Aim of the exercise => Write out every entry exactly; the pictures do not belong in the copy.

Exercise material =>
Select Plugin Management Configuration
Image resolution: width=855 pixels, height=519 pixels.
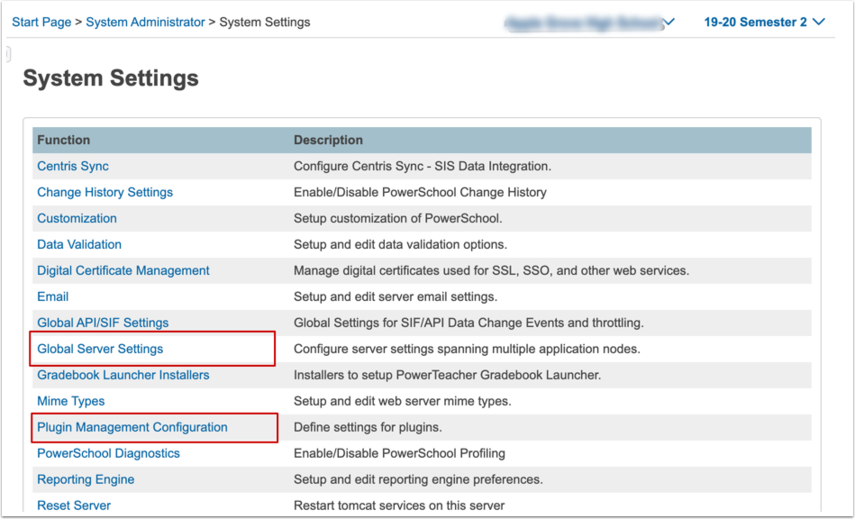[x=133, y=427]
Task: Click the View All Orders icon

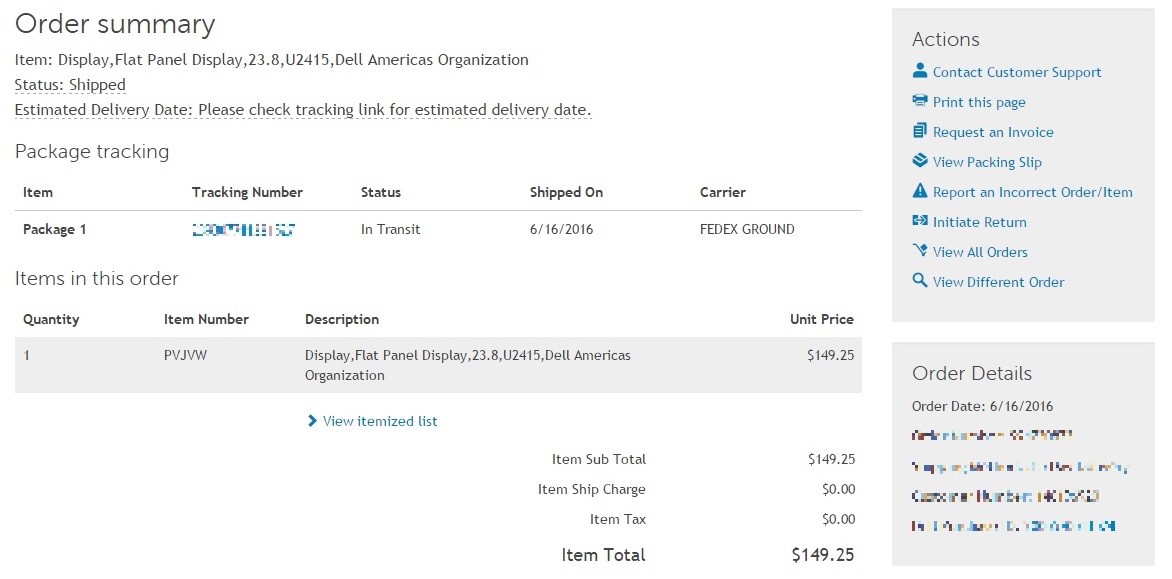Action: 920,251
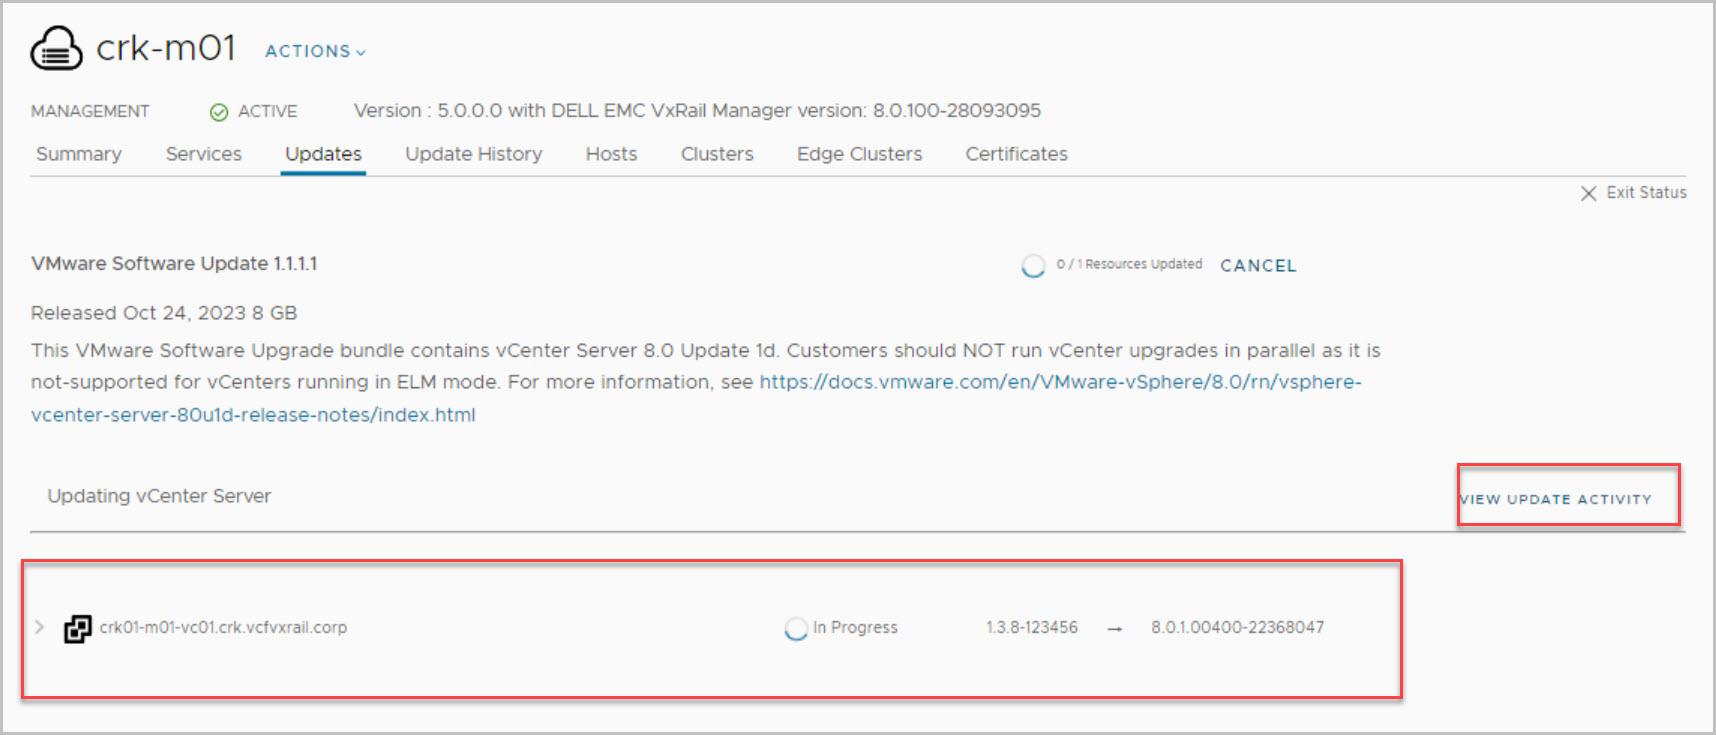
Task: Open the ACTIONS dropdown menu
Action: point(315,51)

Answer for the task =>
Select Plugin Management Configuration
Image resolution: width=855 pixels, height=519 pixels.
[x=133, y=427]
Task: Click the View All Orders icon

Action: 920,251
Task: Open the ACTIONS dropdown menu
Action: point(315,51)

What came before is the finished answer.